Unfortunately, the simple process envisioned in 1970 looks nothing like the process today. Since its inception more than 50 years ago, the NEPA process has become costly and ineffective, slowing down progress and becoming a tool to delay or kill energy projects without providing a better outcome for the environment. Astoundingly, NEPA was enacted as just six pages of legislation. Now, it has resulted in a federal permitting process that can take a project as long as 5 to 10 years to complete and cost millions of dollars. The most impactful and important infrastructure projects are the ones NEPA slows the most. The irony? Delays to good projects means delays to the environmental and economic benefits that could improve Americans’ quality of life.

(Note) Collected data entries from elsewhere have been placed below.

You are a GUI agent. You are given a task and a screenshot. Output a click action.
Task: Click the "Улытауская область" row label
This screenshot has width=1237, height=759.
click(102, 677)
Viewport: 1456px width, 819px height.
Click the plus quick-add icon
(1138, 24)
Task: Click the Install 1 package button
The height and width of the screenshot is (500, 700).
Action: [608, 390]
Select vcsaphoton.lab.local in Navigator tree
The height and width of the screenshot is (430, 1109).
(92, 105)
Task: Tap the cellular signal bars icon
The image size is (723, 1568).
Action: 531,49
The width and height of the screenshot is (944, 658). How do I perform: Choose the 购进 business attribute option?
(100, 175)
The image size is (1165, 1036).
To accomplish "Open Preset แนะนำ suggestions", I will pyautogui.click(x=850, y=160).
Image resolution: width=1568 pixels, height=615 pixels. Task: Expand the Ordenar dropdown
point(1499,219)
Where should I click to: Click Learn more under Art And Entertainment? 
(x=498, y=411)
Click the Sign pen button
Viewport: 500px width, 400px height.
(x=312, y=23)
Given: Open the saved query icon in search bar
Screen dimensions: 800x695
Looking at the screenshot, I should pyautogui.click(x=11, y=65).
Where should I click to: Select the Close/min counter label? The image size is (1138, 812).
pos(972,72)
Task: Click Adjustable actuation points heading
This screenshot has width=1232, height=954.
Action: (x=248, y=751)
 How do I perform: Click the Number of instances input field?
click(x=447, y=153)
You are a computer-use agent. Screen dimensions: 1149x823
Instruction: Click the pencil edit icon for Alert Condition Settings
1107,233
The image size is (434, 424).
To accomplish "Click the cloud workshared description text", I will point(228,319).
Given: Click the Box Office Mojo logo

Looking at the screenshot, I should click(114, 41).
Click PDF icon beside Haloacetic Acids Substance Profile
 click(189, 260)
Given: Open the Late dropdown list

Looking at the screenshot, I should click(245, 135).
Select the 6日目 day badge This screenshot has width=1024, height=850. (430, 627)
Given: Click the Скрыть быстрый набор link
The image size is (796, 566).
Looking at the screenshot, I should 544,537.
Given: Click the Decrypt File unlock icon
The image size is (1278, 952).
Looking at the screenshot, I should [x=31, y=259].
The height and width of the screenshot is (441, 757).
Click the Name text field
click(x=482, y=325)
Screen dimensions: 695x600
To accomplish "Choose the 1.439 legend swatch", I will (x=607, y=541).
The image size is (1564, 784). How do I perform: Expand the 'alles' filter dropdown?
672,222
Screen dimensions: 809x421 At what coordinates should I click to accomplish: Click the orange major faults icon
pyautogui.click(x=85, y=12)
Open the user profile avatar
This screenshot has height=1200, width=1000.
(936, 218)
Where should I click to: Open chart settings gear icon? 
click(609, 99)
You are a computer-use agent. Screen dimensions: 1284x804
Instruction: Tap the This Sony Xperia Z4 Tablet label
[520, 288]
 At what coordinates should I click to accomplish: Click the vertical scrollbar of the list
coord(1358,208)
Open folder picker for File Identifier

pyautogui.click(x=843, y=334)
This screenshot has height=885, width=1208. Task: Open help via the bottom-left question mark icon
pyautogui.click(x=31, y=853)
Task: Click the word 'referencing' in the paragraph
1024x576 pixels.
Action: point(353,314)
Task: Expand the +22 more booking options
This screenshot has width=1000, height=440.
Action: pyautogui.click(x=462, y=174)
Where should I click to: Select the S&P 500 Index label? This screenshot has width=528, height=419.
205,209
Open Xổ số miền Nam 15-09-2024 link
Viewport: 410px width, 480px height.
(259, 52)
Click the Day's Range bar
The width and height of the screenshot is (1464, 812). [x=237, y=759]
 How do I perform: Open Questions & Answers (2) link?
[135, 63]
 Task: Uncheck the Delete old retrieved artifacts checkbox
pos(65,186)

Making the permitting process more efficient is essential for two reasons: one, stewardship of taxpayer resources, and two, scaling clean energy rapidly. Streamlining and accelerating project permitting should focus on the following four steps:

  1. Prioritize the review of clean energy projects. Additional resources should be provided to speed up the NEPA review process for projects that significantly reduce emissions.
  2. Expedite review timelines to ensure a decision is made. The permitting process needs to be shortened so clean energy developers get to a yes — or importantly, a no — faster. Clean energy can only be deployed as quickly as these permits can be issued.
  3. Reduce the amount of bureaucracy and red tape. Remove obstacles to reduce the burden of the permitting process, and we should consider expanding the use of shorter processes for clean technology.
  4. Ensure all communities benefit from clean energy projects. These projects can have a positive impact on surrounding communities by creating good-paying jobs, addressing environmental pollution problems, and making clean energy more accessible and more affordable.

At ClearPath, we believe all of this can be done by improving the process without changing any of the environmental protection laws. Let’s remember streamlining NEPA changes nothing requiring a project to comply with the Clean Air Act, the Clean Water Act, the Endangered Species Act, etc. And, we believe such reform can be done without introducing more regulation or new taxation, or revoking the public’s opportunity to be involved in the review process.

We have seen dozens of major U.S. companies announce ambitious net-zero targets by 2050 or before. NEPA’s current review process is of concern if we are to meet these ambitious climate goals and spur economic growth. The good news: a number of legislative proposals to modernize the process are being written as we speak. The need to act is urgent, and can only be done if there are efforts to Build Cleaner Faster.